**ABOUT THIS EXERCISE**
For the entries that appear below, write out the exact text and omit the pictures.

**TASK MATERIAL**
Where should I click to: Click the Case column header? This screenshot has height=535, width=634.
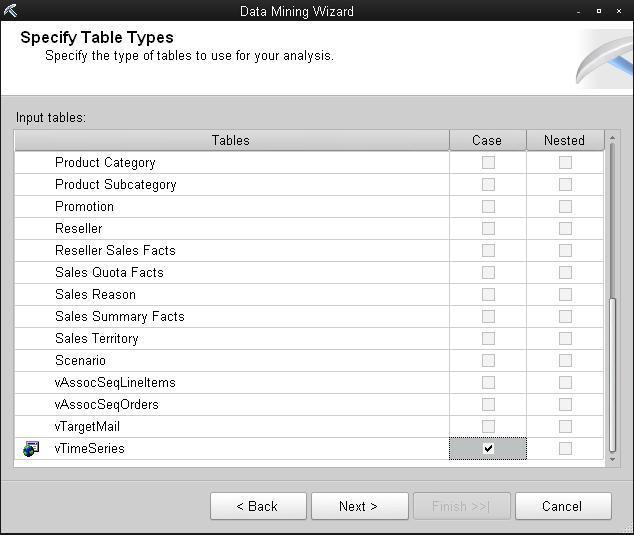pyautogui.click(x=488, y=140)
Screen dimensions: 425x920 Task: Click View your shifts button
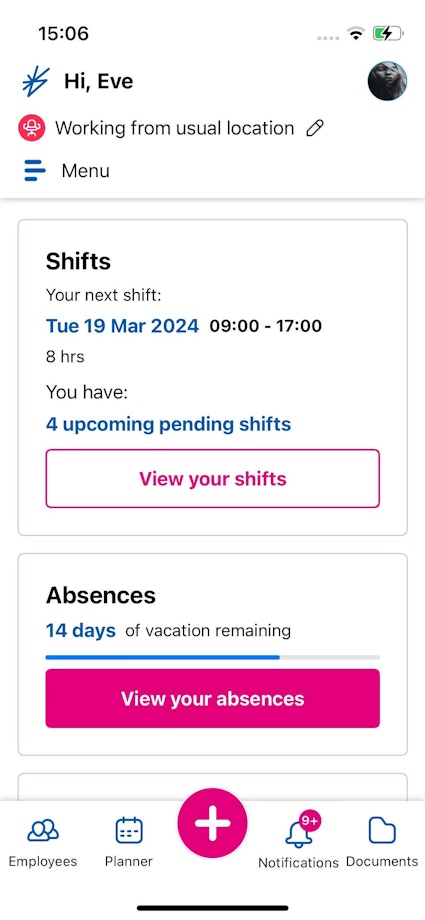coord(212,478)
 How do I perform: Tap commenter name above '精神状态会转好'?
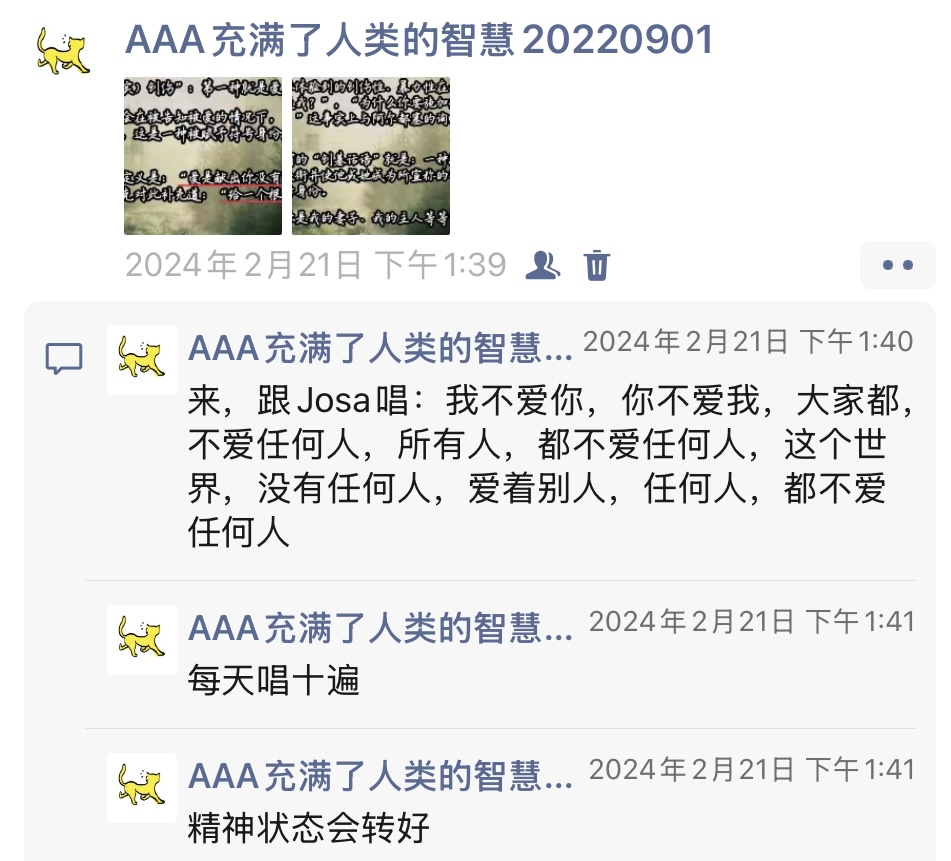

**TASK RESULT**
Where should I click to: Click the Case column header? This screenshot has height=535, width=634.
pyautogui.click(x=488, y=140)
Screen dimensions: 425x920 Task: Click View your shifts button
coord(212,478)
 How do I perform: Tap commenter name above '精神状态会转好'?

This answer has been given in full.